Cela s’est manifesté notamment dans le conflit syrien, la crise avec l’Iran et l’intervention militaire au Yémen. À chaque fois, c’est le même scénario qui se répète : l’Arabie saoudite prend seule l’initiative d’une réconciliation et le Maroc n’a d’autre choix que de se déjuger.

L’affaire syrienne montre la « dimension insignifiante » de la diplomatie marocaine, raille un diplomate algérien.

Iran, Syrie : la diplomatie marocaine cumule les échecs

Avec l’Iran, les relations du Maroc ont rarement été bonnes depuis la révolution islamique de 1979 et la décision du roi Hassan II d’accorder l’asile au Shah déchu.

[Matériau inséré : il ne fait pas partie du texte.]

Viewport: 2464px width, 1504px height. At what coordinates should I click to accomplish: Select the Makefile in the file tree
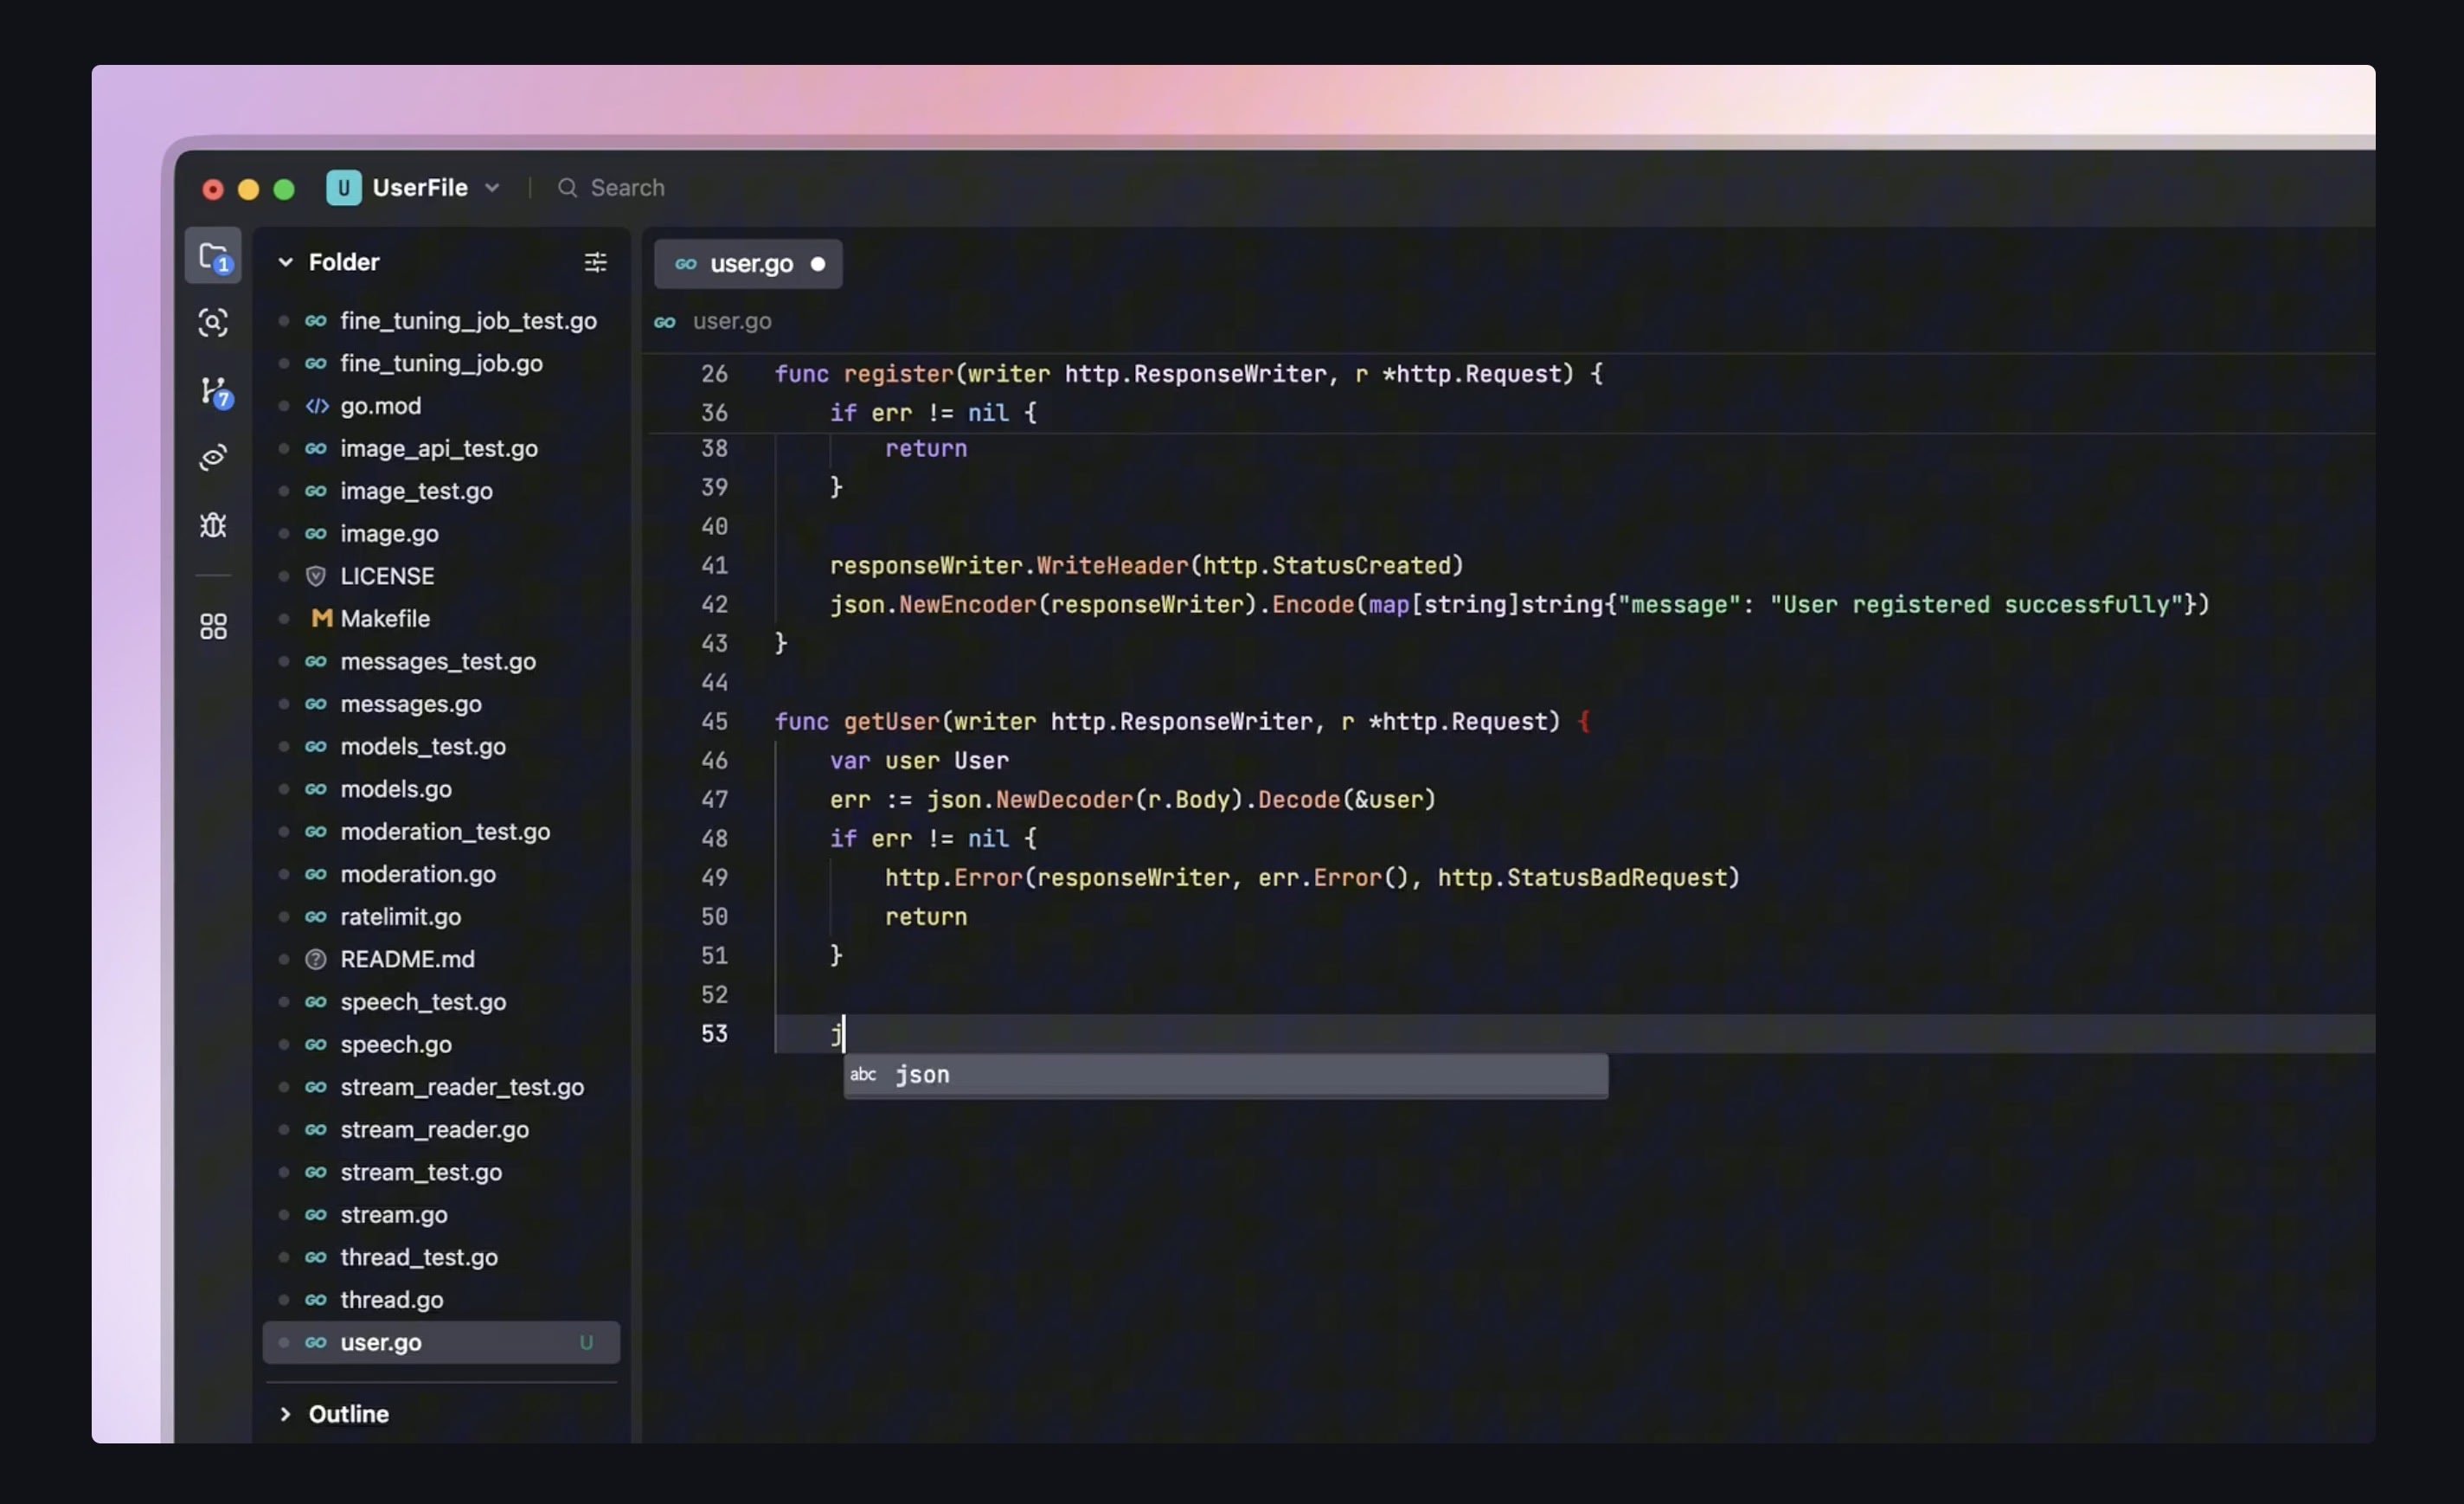(383, 618)
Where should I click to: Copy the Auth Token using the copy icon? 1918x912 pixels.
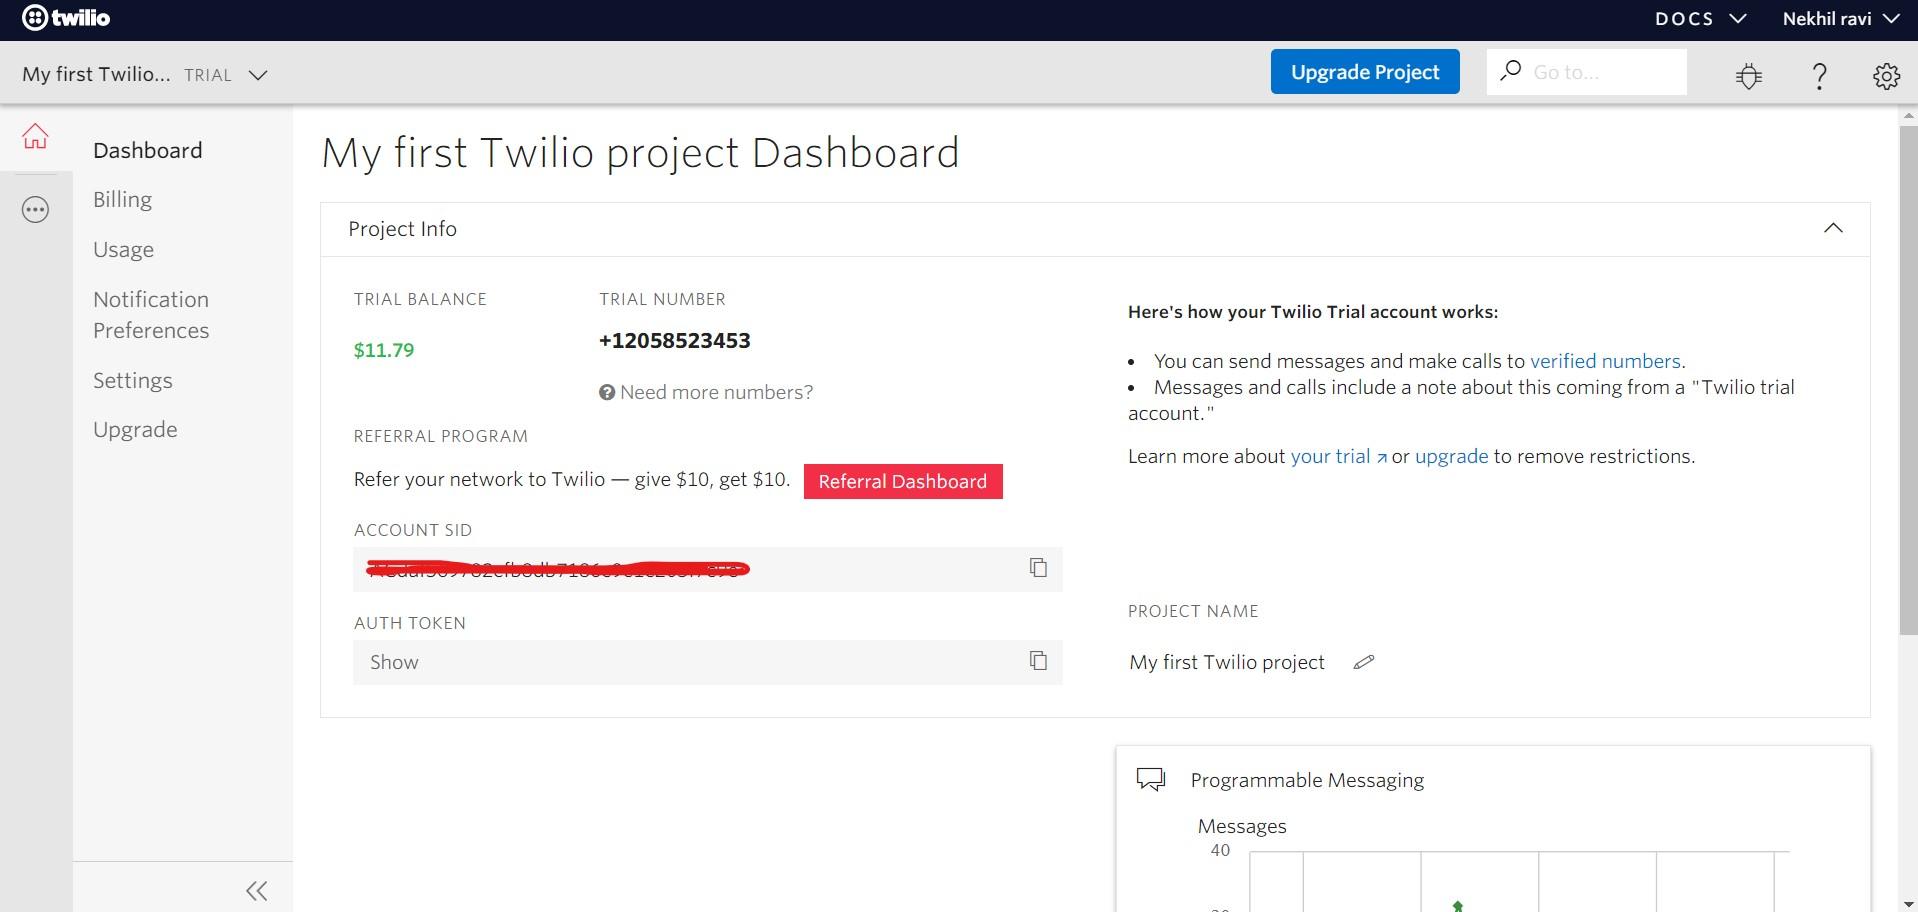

Les relations entre les deux pays ont été rompues en 1980, 2009 puis en 2018. Elles ne sont toujours pas rétablies. La dernière rupture des relations a été décidée par Rabat qui a accusé l’Iran de soutenir le front Polisario via le Hezbollah libanais.

Le Maroc voulait en fait surfer sur l’inimitié entre Ryad et Téhéran et le bras de fer entre l’Iran et les Occidentaux sur le dossier du nucléaire iranien.

Avec Israël, son nouvel allié depuis l’automne 2020, il a tenté de diaboliser l’Algérie dans la crise avec l’Iran, lorsque le ministre israélien des Affaires étrangères a exprimé, à partir du territoire marocain en août 2021, les « inquiétudes » de son pays et du Maroc quant au prétendu « rapprochement » entre Alger et Téhéran.

En répétant que l’Algérie entretenait des relations stratégiques avec l’Iran, le Maroc cherchait à diaboliser son voisin de l’est, avec lequel les relations diplomatiques sont rompues, en le désignant comme l’ennemi d’Israël au Maghreb.

Le Maroc a voulu appliquer la méthode israélienne avec les pays du Golfe qui consistait à présenter l’Iran comme la plus grande menace pour leur sécurité, tout en leur proposant sa protection en tant que puissance nucléaire.

Dans le contexte des tensions avec l’Iran, Israël avec le soutien des États-Unis de Donald Trump a réussi à signer les accords d’Abraham avec les Émirats arabes unis, le Bahreïn et le Maroc notamment.

Mais en mars 2023, c’est à travers la presse que les Marocain et même les Israéliens ont pris connaissance du surprenant accord de réconciliation entre l’Arabie saoudite et l’Iran conclu à Pékin.

Ces deux pays sont convenus de rouvrir leurs ambassades respectives dans un délai de deux mois. Mise dans une grande gêne, la diplomatie marocaine s’est gardée de trop commenter l’accord qui constitue pourtant un événement majeur qui pourrait rebattre les cartes de la géostratégie régionale.

Le retour en force de l’Arabie saoudite donne un coup d’arrêt à ces accords et relance le plan arabe de paix avec Israël qui a été adopté en 2002. Ce plan devrait être au centre du sommet arabe de Riyad le 19 mai prochain.

Dans quelques semaines ou mois, le Maroc qui est gêné par la réconciliation entre Téhéran et Riyad pourrait n’avoir d’autre choix que de prendre lui-même l’initiative du rétablissement de ses relations avec l’Iran.

Et ce n’est pas fini puisque les prémices d’un changement de cap de l’Arabie saoudite au Yémen se font de plus en plus visibles. En 2015, le Maroc fut l’un des huit pays arabes qui ont rejoint la coalition constituée par Ryad pour combattre les rebelles Houthis, proches de l’Iran.

Le Royaume maghrébin a mis une flotte de son armée de l’air à la disposition de la coalition. La crise avec le Yémen prendra fin sur l’initiative de l’Arabie saoudite, comme celles avec l’Iran et la Syrie, et le Maroc n’aura fait que collecter des inimitiés et des échecs supplémentaires.